- _Written request 1_
Answer these questions using the page text, each on its own line:
(a) Which tool, together with sushy, orchestrates the VM in each container?
(b) What password is given for logging in over SSH?
(c) At what address is Redfish reached when it is enabled?
- _Written request 2_
Rewrite the paragraph of the page text that begins "Run lightweight QEMU VMs" as a short bulleted list that keeps its main facts.

- _Page text_

···

Run lightweight QEMU VMs from the published container image (ghcr.io/munenick/docker-vm-runner:latest). Each container hosts a single VM orchestrated by libvirt and sushy for Redfish management.

One-Shot, Ephemeral VM

docker run --rm -it \
  --name vm1 \
  --hostname vm1 \
  -p 2222:2222 \
  --device /dev/kvm:/dev/kvm \
  ghcr.io/munenick/docker-vm-runner:latest
  • SSH: ssh -p 2222 user@localhost (password: password).
  • Redfish (when enabled): https://localhost:8443 (default credentials admin / password).

···

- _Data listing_
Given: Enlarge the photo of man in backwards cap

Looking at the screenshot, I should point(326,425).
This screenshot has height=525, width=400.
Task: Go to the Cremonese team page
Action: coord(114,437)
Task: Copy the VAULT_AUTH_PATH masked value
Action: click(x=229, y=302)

···

- _Full answer 1_
(a) libvirt
(b) password
(c) https://localhost:8443

- _Full answer 2_
- Runs lightweight QEMU VMs from the published container image ghcr.io/munenick/docker-vm-runner:latest.
- Each container hosts a single VM.
- The VM is orchestrated by libvirt and sushy for Redfish management.